Like so many workers in Germany, strippers were hit hard by the lockdown and continuing government-imposed measures anti-coronavirus. Unlike other forms of sex work, stripping as a service was never explicitly banned, but with strip clubs forced to close, many strippers found themselves out of work for a while. In Berlin, strip clubs were closed for four months, and there were initially no clear prospects for re-opening, forcing strippers whose main source of income came from working at these clubs to contend with the prospect of sudden financial insecurity.
Many of those working in Berlin’s strip clubs come from outside of Germany. Our colleagues come from all over the world, including neighbouring Eastern and Western European countries, Australia, Canada and the United States.
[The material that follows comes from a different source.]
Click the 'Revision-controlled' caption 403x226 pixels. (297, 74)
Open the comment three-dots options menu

When the clubs closed, they returned home, as they had no source of income to support their living costs. Those who remained in Berlin either had other sources of income or turned to other types of work in sectors still thriving despite the pandemic, such as delivery services or supermarket work. The low wages in these other jobs were a bitter contrast to what many of us were accustomed to earning.
Many also ventured into online erotic work, creating profiles on platforms where they sold photos, videos and other erotic content. At the start of the lockdown, the Berlin Strippers Collective opened a Patreon page where we uploaded videos of members dancing, doing menial tasks from home with an erotic touch, and published writings by members about topics like sex work and feminism in the capitalist system. The Collective also organized its first online show, featuring a series of striptease acts combined with comedy and acting. Since then, the Collective has hosted a number of other online events, such as life drawing sessions streamed online. These event have brought members some income.
Aside from income through gig and online service work, there was also the possibility to apply for social welfare benefits. This was available to strippers just as it was to anyone else living in Germany. As most strippers work on a self-employed basis, we were also eligible for an emergency stipend of 3,000-5,000 euros that the German government made available to all self-employed workers. However, this stipend was only intended to cover business costs, not living expenses. As many solo artists, including strippers, have little to no running business costs, this stipend was not very helpful to most of us, and those who applied for and received it will eventually have to pay it back to the state. In this sense, there was no reliable support from the state for us during the lockdown.
For those of us working precariously, there was a sex worker action fund supported by private and organizational donors, but these funds are generally only available to the most marginalized and low-income sex workers. For those who might have had enough to survive the lockdown, but continue to struggle due to the ongoing restrictions, there is no real help from the state or other organizations.
Once bars and performance venues began to re-open, there were opportunities for the Collective to perform in-person. However, the strict regulations in Berlin on how many people venues are permitted to allow inlimit the earning potential for strippers who have returned to work.
In general, strippers are affected by the same laws regarding freelance or self-employed work in Germany. This includes access to social protections, including health insurance. While the health insurance rates for solo-self-employed people in Germany have recently been reduced to accommodate low-earning freelancers, they are still quite high, as freelancers must pay for the insurance themselves. Especially in light of their reduced income as a result of the COVID-19 protection measures, strippers, like other small-scale artists and creative freelancers, are struggling to pay for basic social protections.
Even though strip clubs re-opened during the summer, they are still a risk for many who feel like they must choose between their economic security and their health. As work in a strip club is based on close, face-to-face interaction with a constant stream of new visitors every night, strippers are particularly exposed to health risks. It is difficult to enforce social distancing and other COVID-19 protection measures in the club environment. The club infrastructure and service concepts would need to change fundamentally to make the work environment safer for strippers.
One way to do this would be to introduce a peep show concept into strip clubs, where strippers perform behind glass windows and clients sit on the other side and pay tips each time they want the stripper to reveal more. However, in Germany, peep shows were officially prohibited in 1982 based on the ruling that it “undermines women’s dignity”. The law could be more supportive of strip clubs to create a safer working environment by overturning this prohibition. This would allow clubs to shift to the peep show concept and encourage them to revive this form of entertainment.
Generally, laws surrounding sex and erotic work in Germany should be less oriented by moral views and more guided by pragmatic ideas with input from those doing the work. This would enable safe working conditions in the long-term, beyond the present pandemic circumstances.
As Germany moved into a second lockdown in November, strip clubs were forced to close once again. With no further support from the state, strippers will continue to struggle for the rest of the year, and many will attempt to navigate the online market for erotic services again. The Berlin Strippers Collective has had to cancel some live performances that we had planned in November and instead we will use the time to come up with new concepts for online shows this winter, inspired by the success of the first two during the initial lockdown period.
We are already looking forward to the next time we can perform live and have optimistically started planning a cabaret show for next spring with the help of a local Berlin theatre group. If there is one positive thing that has come out of the closures, it is the drive among us strippers to mobilise our creativity to help each other survive, both financially and artistically!
The Berlin Strippers Collective is a creative and political collective that has grown out the solidarity and sister*hood, and difficulties, we have experienced in the industry.